Toward the end of the occupation, many Sunnis came to feel that the American military was treating them fairly, or at least was more fair than the Shiite-led government. They fear that the U.S. departure means the loss of a protector.
Although the mayor of Tikrit, appointed by the government two months ago, is Sunni, most other top provincial jobs, especially in security, don't go to Sunni Arabs. The head of the Iraqi Army division is Kurdish and his deputies are Shiite. The provincial police chief is a Shiite.
Ammar Youssif Hammoud, the Sunni head of the Salahuddin provincial council, said military forces "come from Baghdad to Salahuddin to raid and detain dignitaries without informing the local government."
Provincial councilors have grown so frustrated that last month they voted to form their own autonomous region. The Kurds run three autonomous provinces in the north and two Shiite provinces are pushing for autonomy in the south, but it's Salahuddin's move that has stirred the sharpest reaction. Many Shiite politicians warn it would split the nation.
Prime Minister Nouri al-Maliki said Salahuddin would become a "safe haven" for the Baath Party.
Autonomy is unlikely to be granted, but meanwhile, more trouble is bubbling up at Tikrit's university, over news that 144 staffers are to be purged for allegedly having Baath connections.
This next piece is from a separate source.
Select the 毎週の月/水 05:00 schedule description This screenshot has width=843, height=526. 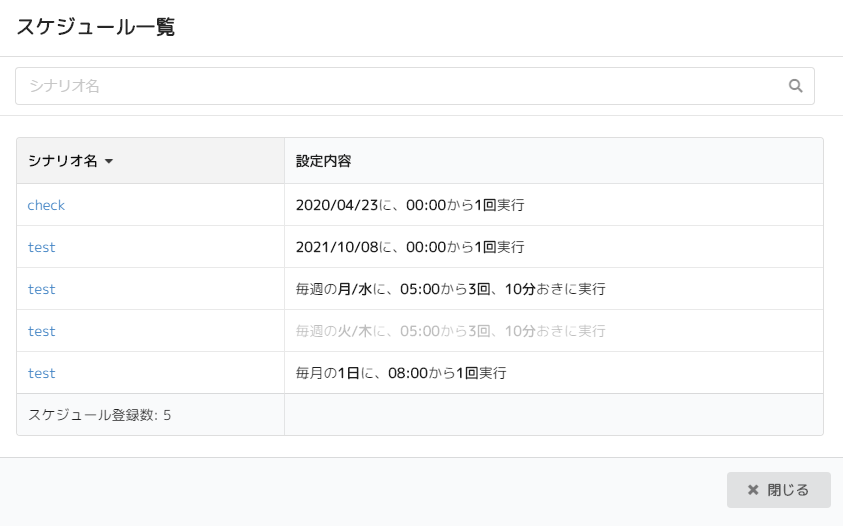pyautogui.click(x=450, y=289)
But the newly appointed college president, Dr. Mahir Saleh Allawi al-Jabouri, who is Sunni, denies the move is sectarian and says the staffers are still at their desks.
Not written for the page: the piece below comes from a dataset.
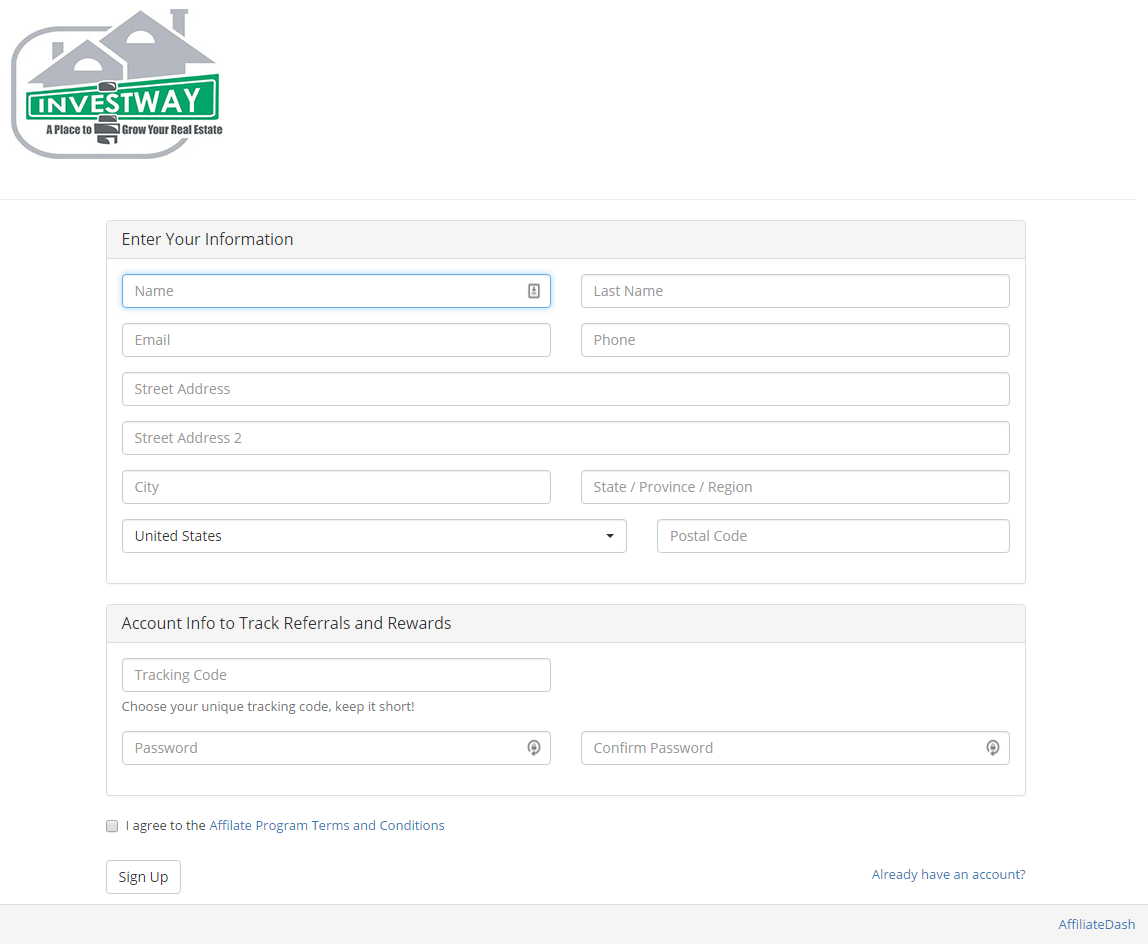Open the United States country dropdown
The image size is (1148, 944).
(374, 536)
In Iraq, the Sunni-Shiite rift that has split Islam for about 1,300 years is exacerbated by continued violence — 21 Shiite pilgrims were killed by bombs during a recent religious procession — and a sense of injustice that leaves little room for compromise by either side.
The Sunnis feel they are being penalized simply for being Sunnis like Saddam. The Shiites feel that after more than three decades of suppression by the totalitarian Baathist creed, they need to be especially vigilant in stamping it out. Al-Maliki, the Shiite prime minister, is himself a former dissident who spent 24 years in exile and was sentenced to death by Saddam.
Today's divisions are often attributed to foreign interference. "The Sunni-Shiite issue was made in order to ... to sow sedition among Iraqis," said Dr. Amer al-Khuzaie, the prime minister's adviser on national reconciliation issues.
But on the streets of Tikrit, many Sunnis still believe the government views them through a sectarian lens.
"The central government will not change its policy after the American departure. It will keep on ... dealing with Sunnis and Salahuddin people as third-class people," said Marwan Jabbar, a 26-year-old shop owner.
"Our fundamental concern ahead of the U.S. military's departure is the fear of the unknown."
Associated Press writers Bushra Juhi and Sameer N. Yacoub contributed to this report.